Our vision is History taught as a narrative subject that helps children develop strong chronologies of cause and effect, explore big ideas across diverse topics and develop their critical and analytical skills as historians, interpreting textual and archaeological sources. History is not just ‘learning about the past’ but also understanding how we learn about and interpret the past. History should be taught with a strong focus on the scientific method of discovering and evaluating evidence to support theories.

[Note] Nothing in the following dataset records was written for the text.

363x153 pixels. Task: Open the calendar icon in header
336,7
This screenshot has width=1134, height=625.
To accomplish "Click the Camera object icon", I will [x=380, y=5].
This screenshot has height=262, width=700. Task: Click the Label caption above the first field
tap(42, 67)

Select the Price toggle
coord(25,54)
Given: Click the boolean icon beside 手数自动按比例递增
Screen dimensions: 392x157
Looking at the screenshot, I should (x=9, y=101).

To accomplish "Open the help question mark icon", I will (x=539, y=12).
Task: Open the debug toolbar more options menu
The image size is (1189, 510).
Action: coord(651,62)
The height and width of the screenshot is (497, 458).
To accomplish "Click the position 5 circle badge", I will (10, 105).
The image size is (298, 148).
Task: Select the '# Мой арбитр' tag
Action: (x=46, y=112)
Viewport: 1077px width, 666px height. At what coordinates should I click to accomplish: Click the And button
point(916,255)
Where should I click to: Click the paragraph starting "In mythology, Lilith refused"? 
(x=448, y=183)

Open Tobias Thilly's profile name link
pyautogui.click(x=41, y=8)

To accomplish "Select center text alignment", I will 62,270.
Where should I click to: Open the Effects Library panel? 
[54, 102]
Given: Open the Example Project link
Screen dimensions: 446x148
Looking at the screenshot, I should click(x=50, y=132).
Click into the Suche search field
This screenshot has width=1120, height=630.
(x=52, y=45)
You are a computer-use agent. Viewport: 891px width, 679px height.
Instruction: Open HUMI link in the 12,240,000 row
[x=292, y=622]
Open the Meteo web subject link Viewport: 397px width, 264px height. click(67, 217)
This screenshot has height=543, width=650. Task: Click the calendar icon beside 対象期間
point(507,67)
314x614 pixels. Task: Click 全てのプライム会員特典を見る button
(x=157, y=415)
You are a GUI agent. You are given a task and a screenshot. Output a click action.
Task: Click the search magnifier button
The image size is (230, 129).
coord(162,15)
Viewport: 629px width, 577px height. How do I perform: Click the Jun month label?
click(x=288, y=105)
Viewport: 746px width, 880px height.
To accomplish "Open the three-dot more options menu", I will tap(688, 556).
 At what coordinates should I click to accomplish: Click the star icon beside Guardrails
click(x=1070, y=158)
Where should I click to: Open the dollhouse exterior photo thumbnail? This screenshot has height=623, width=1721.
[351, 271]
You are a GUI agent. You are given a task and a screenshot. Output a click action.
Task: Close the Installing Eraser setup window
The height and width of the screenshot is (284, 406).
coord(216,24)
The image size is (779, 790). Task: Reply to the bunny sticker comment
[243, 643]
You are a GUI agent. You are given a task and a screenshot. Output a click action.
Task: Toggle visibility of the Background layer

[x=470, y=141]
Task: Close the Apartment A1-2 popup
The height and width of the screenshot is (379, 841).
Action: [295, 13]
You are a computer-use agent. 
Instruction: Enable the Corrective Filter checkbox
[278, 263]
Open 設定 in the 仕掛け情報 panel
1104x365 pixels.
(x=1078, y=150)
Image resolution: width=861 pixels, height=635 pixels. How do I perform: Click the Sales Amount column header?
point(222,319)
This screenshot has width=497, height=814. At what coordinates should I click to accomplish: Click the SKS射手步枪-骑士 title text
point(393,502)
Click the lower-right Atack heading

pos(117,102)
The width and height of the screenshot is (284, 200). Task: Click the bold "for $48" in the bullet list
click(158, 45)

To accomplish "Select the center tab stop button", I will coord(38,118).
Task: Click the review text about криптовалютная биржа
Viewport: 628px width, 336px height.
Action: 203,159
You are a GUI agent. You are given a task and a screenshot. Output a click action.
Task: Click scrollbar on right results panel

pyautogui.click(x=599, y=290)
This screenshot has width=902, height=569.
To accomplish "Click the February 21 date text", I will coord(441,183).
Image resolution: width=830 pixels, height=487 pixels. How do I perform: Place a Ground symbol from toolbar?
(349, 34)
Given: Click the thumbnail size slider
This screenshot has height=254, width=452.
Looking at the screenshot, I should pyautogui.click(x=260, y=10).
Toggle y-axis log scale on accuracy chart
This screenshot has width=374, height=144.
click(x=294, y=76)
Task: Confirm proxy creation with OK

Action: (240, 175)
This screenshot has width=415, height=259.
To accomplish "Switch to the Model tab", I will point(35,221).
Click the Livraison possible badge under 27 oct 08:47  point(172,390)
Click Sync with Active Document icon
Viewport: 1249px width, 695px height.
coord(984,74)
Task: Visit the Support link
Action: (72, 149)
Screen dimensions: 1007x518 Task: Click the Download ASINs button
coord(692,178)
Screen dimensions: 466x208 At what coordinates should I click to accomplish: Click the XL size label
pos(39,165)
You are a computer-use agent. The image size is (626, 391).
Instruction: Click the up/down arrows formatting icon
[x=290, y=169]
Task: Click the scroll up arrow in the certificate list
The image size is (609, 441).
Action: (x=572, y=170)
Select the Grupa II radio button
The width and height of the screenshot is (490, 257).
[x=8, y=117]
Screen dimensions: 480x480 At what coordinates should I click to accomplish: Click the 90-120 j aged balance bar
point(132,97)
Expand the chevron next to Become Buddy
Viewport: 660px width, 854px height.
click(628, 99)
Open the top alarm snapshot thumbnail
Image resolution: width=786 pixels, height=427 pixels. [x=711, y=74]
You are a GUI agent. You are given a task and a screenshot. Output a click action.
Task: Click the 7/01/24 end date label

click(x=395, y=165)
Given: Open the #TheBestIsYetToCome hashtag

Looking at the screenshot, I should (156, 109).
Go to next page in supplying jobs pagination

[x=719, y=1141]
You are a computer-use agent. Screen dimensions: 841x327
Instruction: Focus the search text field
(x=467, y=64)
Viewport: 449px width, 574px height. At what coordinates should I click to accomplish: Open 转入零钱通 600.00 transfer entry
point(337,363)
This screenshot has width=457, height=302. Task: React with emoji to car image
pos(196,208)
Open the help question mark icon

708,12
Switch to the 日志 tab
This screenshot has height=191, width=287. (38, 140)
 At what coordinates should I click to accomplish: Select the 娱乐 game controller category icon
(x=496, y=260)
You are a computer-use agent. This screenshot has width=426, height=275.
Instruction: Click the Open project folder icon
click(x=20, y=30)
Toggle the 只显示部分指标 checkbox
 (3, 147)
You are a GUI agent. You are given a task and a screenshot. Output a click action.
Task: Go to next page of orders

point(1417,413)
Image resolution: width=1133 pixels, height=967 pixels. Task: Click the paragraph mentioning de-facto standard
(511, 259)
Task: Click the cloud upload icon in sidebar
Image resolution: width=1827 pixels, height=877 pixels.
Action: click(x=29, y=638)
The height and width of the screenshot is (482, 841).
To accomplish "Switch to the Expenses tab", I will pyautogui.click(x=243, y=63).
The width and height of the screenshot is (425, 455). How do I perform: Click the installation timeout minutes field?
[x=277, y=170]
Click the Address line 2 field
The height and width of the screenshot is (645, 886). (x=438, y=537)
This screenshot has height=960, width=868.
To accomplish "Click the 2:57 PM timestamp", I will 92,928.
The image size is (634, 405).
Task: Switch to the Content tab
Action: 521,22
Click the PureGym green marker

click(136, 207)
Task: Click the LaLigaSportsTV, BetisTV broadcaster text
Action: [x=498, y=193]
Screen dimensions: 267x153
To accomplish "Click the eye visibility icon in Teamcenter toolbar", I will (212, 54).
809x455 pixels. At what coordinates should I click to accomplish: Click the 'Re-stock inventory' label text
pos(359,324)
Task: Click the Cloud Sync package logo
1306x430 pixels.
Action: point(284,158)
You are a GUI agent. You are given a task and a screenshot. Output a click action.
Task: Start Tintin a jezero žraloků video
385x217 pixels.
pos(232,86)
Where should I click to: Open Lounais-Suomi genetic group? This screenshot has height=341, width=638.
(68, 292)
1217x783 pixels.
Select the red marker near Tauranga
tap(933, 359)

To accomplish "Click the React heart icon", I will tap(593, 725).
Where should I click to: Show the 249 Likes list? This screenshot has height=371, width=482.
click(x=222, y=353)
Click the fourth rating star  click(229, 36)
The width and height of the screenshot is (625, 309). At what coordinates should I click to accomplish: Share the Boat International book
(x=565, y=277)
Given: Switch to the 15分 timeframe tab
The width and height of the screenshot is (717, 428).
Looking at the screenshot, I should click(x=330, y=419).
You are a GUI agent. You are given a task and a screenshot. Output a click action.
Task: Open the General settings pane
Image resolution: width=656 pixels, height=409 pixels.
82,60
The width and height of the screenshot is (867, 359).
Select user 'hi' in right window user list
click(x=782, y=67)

We teach British History as a continuous story:
- Prehistoric Britain: We begin with an overview of prehistoric Britain, learning how homo sapiens arose as the dominant form of hominid over others. We see how the development of stone then bronze and iron tools gradually transformed the ability of humans to first survive then shape and control the natural world in the British Isles. We’ll learn how these technological advances led humans from nomadic bands of hunter gatherers to settled farmers in complex tribal structures over hundreds of thousands of years.
- The Romans in Britain: Next, we learn how the Roman arrival changed Britain and the way in which this powerful empire shaped and changed the course of British history. We’ll also look at the ways in which the Roman Empire began to crumble and the impact this had on Britain.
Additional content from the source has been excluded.